The BioMolViz Framework is a guide for biomolecular visualization (BMV) instruction. Designed and amended by teams of biochemistry and molecular biology instructors, the Framework divides visual literacy into 12 Overarching Themes. Each theme is subdivided into several broad learning goals, which are further partitioned into a series of specific learning objectives. The objectives describe discrete tasks for the BMV learner to accomplish. By considering the Overarching Theme, learning goals, and objectives, instructors can create BMV assessments using backward design, considering their course aims in the design process. Likewise, the BMV learner can utilize the Framework to guide their own learning by exploring the BMV topics and skills instructors consider key for development of visual literacy.

Rationale: Deliberate Visual Literacy InstructionRationale: Deliberate Visual Literacy Instruction

Biochemistry and molecular biology instructors frequently use images in their instruction, and some incorporate biomolecular visualization tools and software. However, the most common classroom use of BMV is exposure, not explicit instruction how to use the images (e.g. choosing a representation, manipulating a structure for presentation, or thinking about how that structure may be used in a biological context). As instructors guide students through the process of evaluating images and effectively creating them, they will need assessments to evaluate their instructional techniques.

The Framework provides a basis for the design of such assessments, and BioMolViz workshops facilitate team-driven crafting of these tools. The assessments that are in development will be validated by teams of experts, and made widely available for instructors to use.

Framework Overarching ThemesFramework Overarching Themes

The twelve overarching themes of the Framework are outlined below, and the associated learning goals and objectives, can be viewed on the BioMolViz website.

Atomic Geometry (AG) ‐ three‐atom and four‐atom dihedral/torsion angles, metal size and metal‐ligand geometries, steric clashes.

Alternate Renderings (AR) ‐ Rendering of a macromolecular structure such as a protein or nucleic acid structure in various ways from the simplest possible way (connections between alpha carbons) to illustration of secondary structure (ribbons) to surface rendering and space filling.

Construction and Annotation (CA) ‐ Ability to build macromolecular models, either physical or computerized, and, where possible, add commentary, either written or verbal, to tell a molecular story.

Ligands and Modifications (LM) ‐ Metals and metal clusters, additions such as glycosylation, phosphorylation, lipid attachment, methylation etc.

Macromolecular Assemblies (MA) ‐ Polypeptides, oligosaccharides, and nucleic acid and lipid superstructures.

Macromolecular Building Blocks (MB) ‐ Recognition of native amino acids, nucleotides, sugars, and other biomonomer units/building blocks. Understanding of their physical and chemical properties, particularly regarding functional groups.

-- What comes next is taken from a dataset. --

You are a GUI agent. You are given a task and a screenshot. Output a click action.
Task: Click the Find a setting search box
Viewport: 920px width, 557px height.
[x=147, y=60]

Molecular Dynamics (MD) ‐ Animated motion simulating conformational changes involved in ligand binding or catalysis, or other molecular motion/dynamics.

Molecular Interactions (MI) ‐ Covalent and noncovalent bonding governing ligand binding and subunit‐subunit interactions.

Symmetry/Asymmetry Recognition (SA) ‐ Recognition of symmetry elements within both single chain and oligomeric macromolecules.

Structure‐Function Relationship (SF) ‐ Active/binding sites, microenvironments, nucleophiles, redox centers, etc.

Structural Model Skepticism (SK) ‐ Recognition of the limitations of models to describe the structure of macromolecules.

Topology and Connectivity (TC) ‐ Following the chain direction through the molecule, translating between 2D topology mapping and 3D rendering.

An Example AssessmentAn Example Assessment

The broader goal of the BioMolViz project is to build a repository of assessments that instructors can use in their courses to evaluate visual literacy gains. These assessments are written in teams, peer reviewed, and will undergo validation by an expert panel. Using the Framework, these assessments are designed from the learning objectives.

As an example, a repository contributor might identify the Alternate Renderings (AR) Overarching Theme as an area they wish to target with their assessment. One learning goal within the AR theme is:

AR1: Students can create meaningful molecular images to convey features such as secondary structure, CPK coloring, active sites and molecular interactions.

A learning objective encompassed by this goal is:

AR1.04: Students can infer information from rendering a structure in different ways.

An assessment that can be used test if this learning objective has been met can explore protein-ligand interactions. An example of how this assessment may be described to the learner is provided below.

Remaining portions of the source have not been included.